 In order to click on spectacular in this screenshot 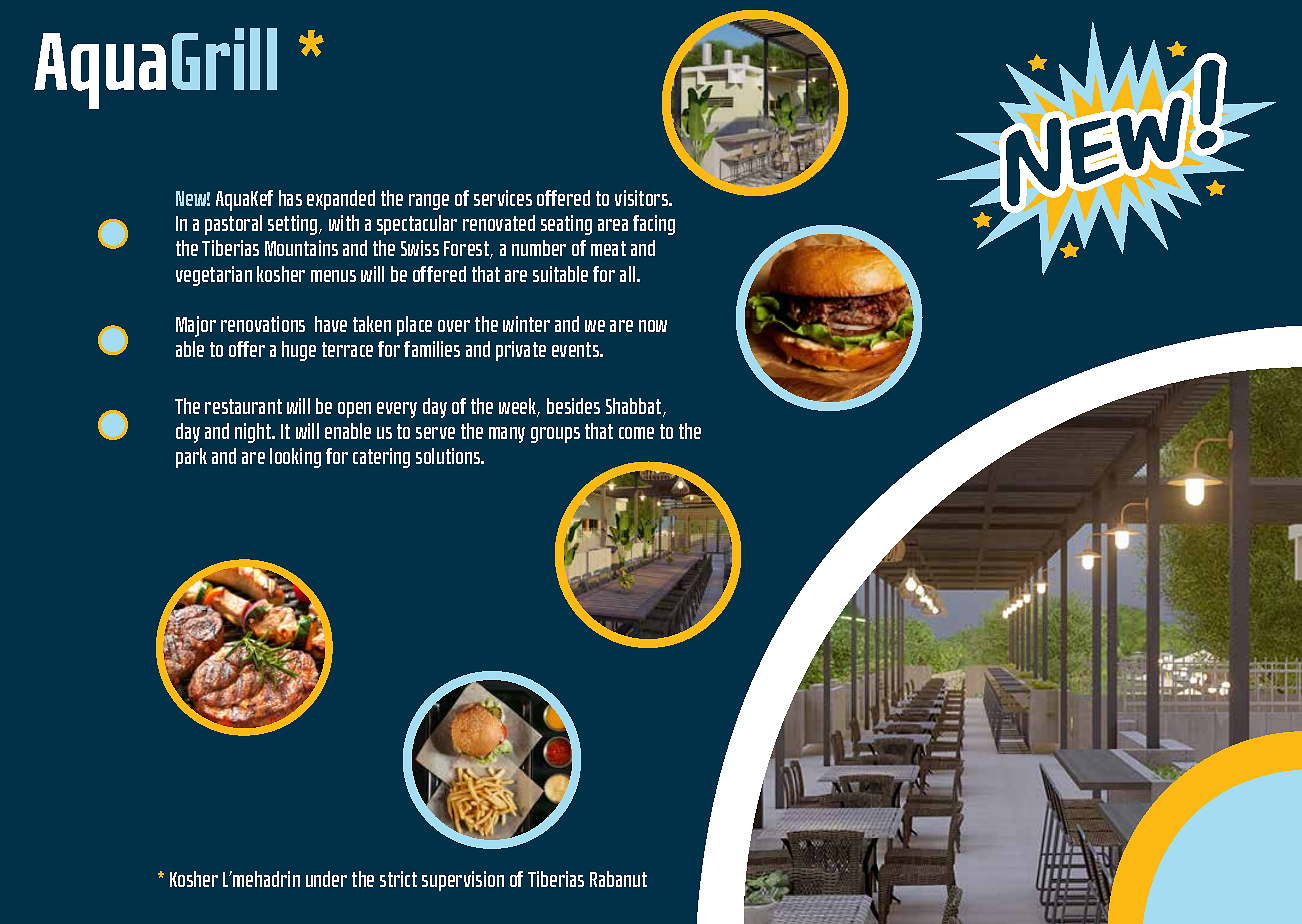, I will do `click(417, 225)`.
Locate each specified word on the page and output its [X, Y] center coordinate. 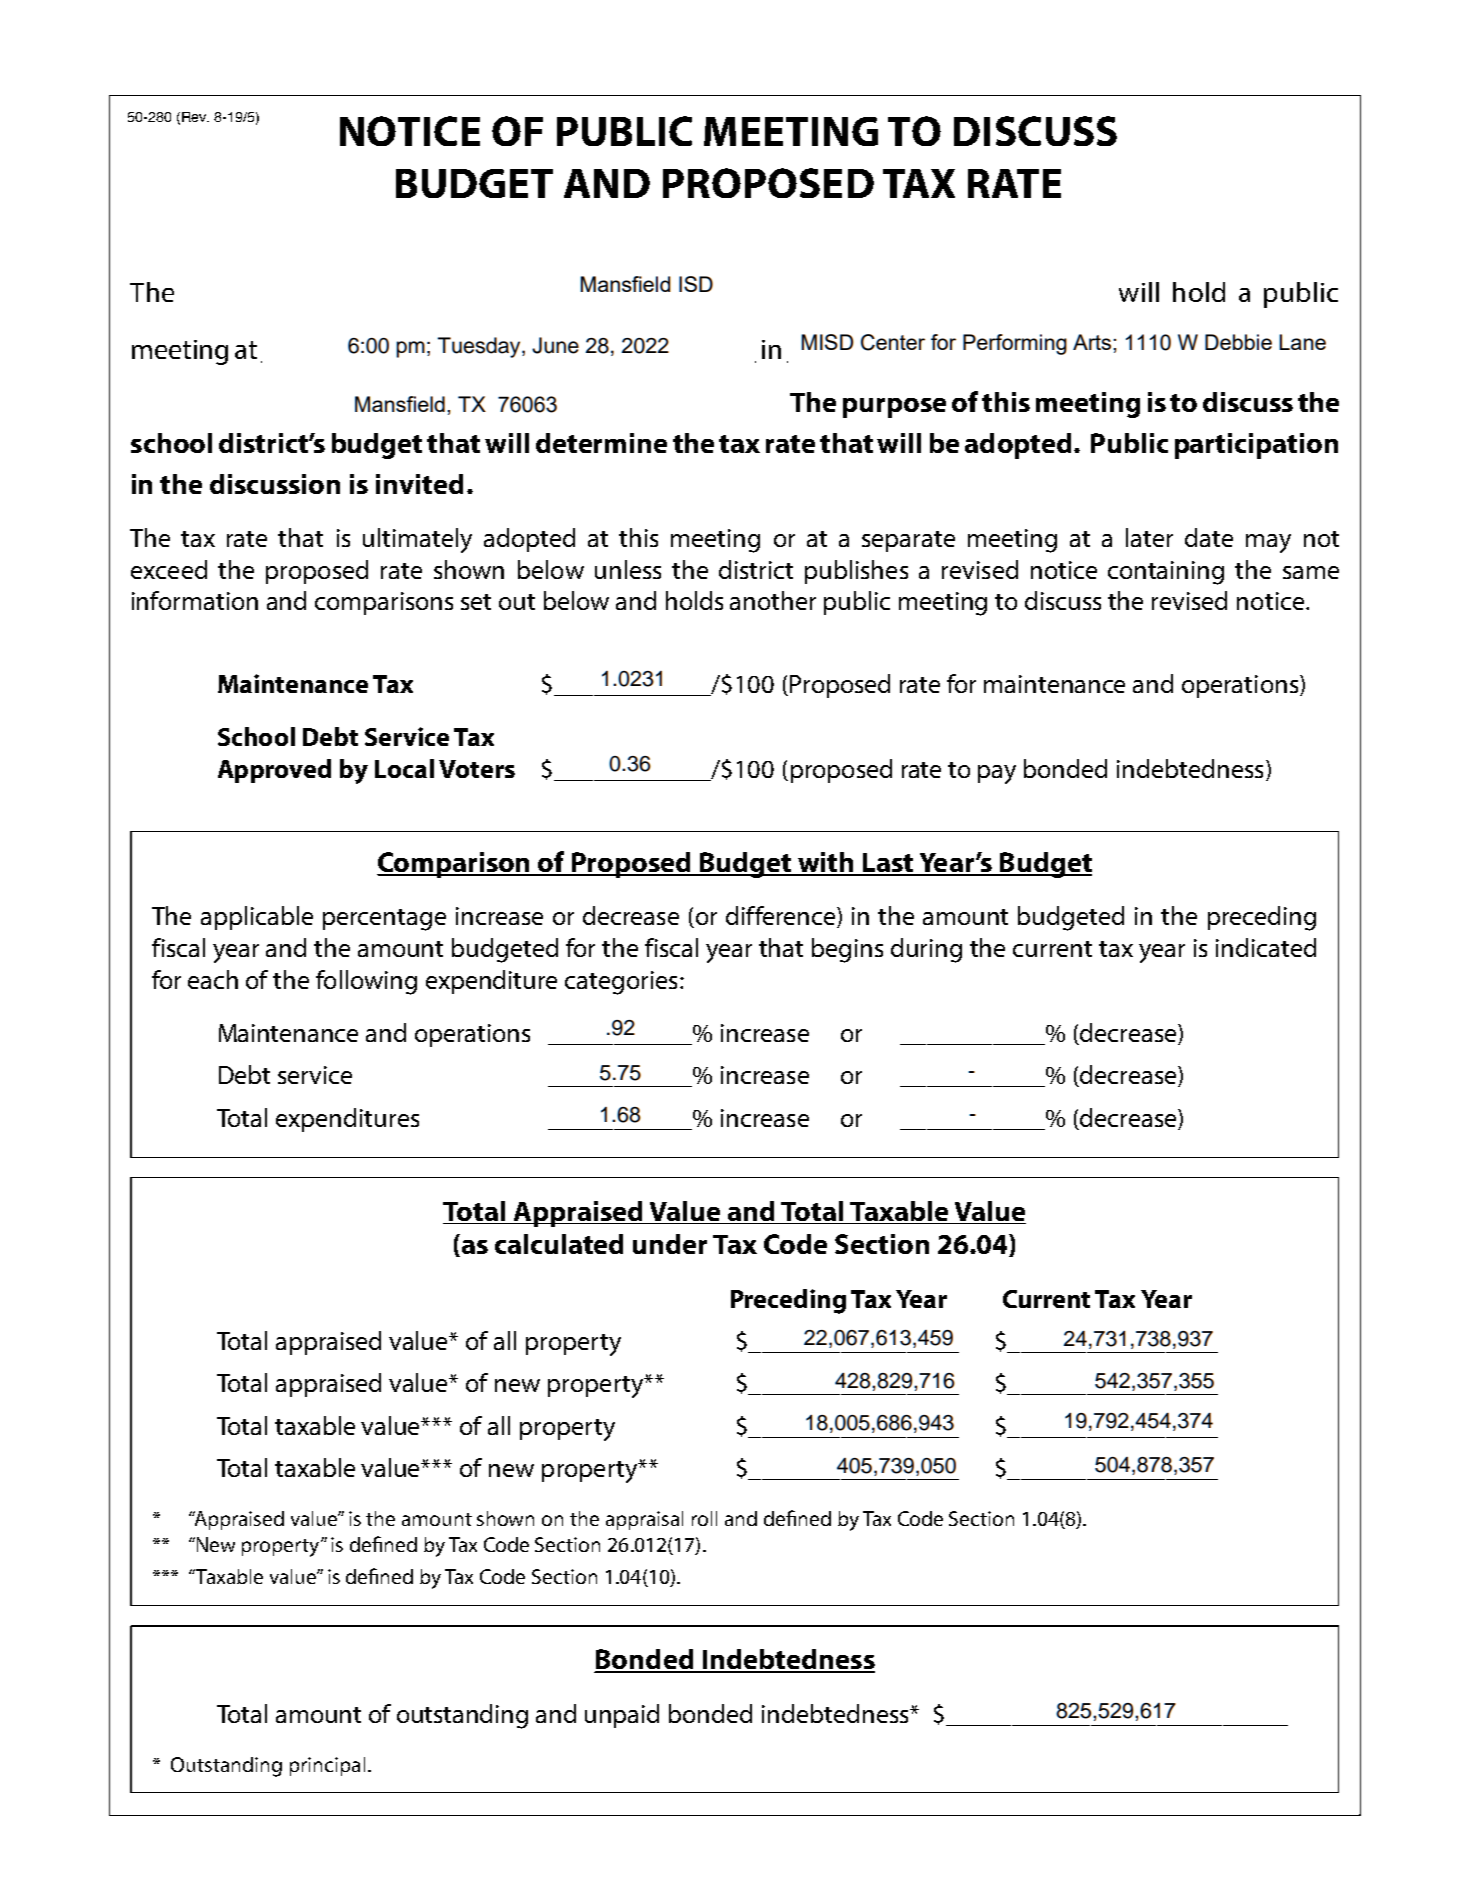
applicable [257, 918]
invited [419, 484]
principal [327, 1766]
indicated [1266, 947]
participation [1256, 446]
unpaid [622, 1716]
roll [704, 1518]
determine [601, 443]
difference [782, 917]
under [670, 1244]
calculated [559, 1244]
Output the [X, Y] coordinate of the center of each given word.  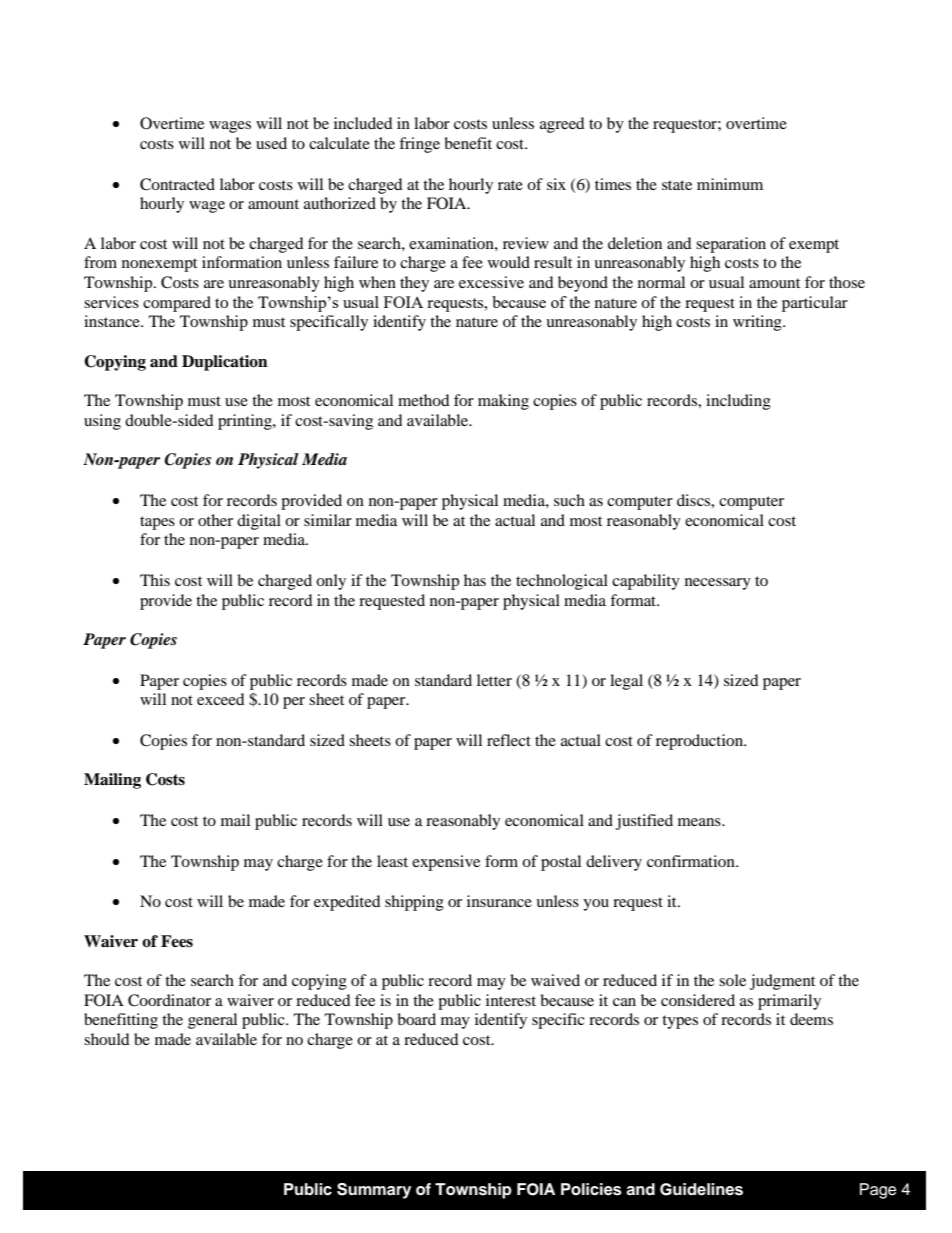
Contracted [177, 184]
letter [494, 680]
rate [510, 185]
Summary [374, 1191]
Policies [591, 1189]
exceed [221, 699]
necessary [718, 584]
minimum [730, 184]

To be done:
Swap "letter" for "notice" in the entries that begin with the line containing "Output the [X, Y]" and run through the end of the entries, changing nothing else. Give back only those lines, leaving out the pictures.

Answer to this problem:
Output the [X, Y] coordinate of the center of each given word.  
Contracted [177, 184]
notice [494, 680]
rate [510, 185]
Summary [374, 1191]
Policies [591, 1189]
exceed [221, 699]
necessary [718, 584]
minimum [730, 184]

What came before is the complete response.